- Input -
-----
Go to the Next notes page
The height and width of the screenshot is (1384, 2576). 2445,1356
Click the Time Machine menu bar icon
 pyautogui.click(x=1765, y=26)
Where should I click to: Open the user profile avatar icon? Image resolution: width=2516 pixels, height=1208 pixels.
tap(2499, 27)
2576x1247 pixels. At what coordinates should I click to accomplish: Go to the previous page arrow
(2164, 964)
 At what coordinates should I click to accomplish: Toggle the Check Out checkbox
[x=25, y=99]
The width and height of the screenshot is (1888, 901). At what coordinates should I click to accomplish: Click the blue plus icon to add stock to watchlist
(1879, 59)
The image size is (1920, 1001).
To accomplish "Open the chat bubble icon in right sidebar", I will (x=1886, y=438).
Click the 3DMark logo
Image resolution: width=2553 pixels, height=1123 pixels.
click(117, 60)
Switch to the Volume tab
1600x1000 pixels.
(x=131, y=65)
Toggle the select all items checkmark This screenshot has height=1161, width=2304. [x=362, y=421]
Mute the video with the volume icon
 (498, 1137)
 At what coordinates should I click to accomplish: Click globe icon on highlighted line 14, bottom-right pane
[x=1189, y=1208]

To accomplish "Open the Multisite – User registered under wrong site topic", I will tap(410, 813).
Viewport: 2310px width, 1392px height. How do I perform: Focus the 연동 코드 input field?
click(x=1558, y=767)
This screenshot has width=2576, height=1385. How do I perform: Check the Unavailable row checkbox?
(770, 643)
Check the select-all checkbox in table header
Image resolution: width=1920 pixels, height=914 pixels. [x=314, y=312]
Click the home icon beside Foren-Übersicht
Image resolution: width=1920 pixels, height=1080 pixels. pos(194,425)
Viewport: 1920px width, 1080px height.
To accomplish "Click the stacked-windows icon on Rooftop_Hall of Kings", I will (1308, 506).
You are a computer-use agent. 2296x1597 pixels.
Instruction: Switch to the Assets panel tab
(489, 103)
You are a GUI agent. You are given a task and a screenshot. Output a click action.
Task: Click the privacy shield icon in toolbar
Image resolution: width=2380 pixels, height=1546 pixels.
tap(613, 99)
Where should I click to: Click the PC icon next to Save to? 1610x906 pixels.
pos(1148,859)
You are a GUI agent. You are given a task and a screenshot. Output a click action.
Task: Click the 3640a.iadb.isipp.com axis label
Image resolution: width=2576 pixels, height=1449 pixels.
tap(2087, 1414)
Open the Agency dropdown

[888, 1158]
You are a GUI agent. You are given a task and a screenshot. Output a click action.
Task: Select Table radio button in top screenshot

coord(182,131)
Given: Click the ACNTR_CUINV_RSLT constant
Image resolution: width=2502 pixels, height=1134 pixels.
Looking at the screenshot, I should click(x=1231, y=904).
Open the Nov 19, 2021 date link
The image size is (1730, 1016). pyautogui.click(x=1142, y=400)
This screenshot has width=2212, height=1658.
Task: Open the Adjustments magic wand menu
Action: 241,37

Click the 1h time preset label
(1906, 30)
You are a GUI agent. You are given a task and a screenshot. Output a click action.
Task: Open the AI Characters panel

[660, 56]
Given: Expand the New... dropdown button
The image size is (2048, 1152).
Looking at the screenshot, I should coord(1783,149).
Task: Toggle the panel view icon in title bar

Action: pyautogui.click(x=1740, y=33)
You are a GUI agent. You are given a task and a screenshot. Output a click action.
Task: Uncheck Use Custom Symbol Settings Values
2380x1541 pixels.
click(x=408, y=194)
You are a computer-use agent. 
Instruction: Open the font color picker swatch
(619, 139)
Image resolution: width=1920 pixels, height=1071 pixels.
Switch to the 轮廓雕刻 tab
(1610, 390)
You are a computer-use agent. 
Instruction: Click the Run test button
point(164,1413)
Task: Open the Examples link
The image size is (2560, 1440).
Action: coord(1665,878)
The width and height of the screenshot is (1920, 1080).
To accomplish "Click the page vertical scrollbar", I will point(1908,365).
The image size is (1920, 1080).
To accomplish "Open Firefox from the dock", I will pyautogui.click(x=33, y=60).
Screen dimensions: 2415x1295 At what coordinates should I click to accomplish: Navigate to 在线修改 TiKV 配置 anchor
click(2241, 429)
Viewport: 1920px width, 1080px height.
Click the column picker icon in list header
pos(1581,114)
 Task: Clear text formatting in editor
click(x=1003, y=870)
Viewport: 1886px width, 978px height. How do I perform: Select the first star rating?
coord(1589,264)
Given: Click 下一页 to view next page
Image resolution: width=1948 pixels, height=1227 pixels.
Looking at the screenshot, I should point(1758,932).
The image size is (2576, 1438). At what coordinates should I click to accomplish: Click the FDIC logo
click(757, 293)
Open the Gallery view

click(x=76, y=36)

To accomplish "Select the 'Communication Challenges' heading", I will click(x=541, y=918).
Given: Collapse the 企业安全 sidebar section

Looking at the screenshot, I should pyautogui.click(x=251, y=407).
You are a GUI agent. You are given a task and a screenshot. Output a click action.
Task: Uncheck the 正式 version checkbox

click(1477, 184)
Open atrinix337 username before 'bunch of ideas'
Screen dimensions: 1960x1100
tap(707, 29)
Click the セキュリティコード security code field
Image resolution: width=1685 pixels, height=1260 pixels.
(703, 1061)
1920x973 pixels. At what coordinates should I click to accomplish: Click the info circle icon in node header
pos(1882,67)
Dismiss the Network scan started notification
-----
- Action item -
The range runs from the line with "The image size is (2048, 1152)." up to and including the line with "Task: Uncheck Use" in the listing above; please write out exactly those lines and nothing more.

- Answer space -
The image size is (2048, 1152).
Looking at the screenshot, I should coord(1783,149).
Task: Toggle the panel view icon in title bar

Action: pyautogui.click(x=1740, y=33)
You are a GUI agent. You are given a task and a screenshot. Output a click action.
Task: Uncheck Use Custom Symbol Settings Values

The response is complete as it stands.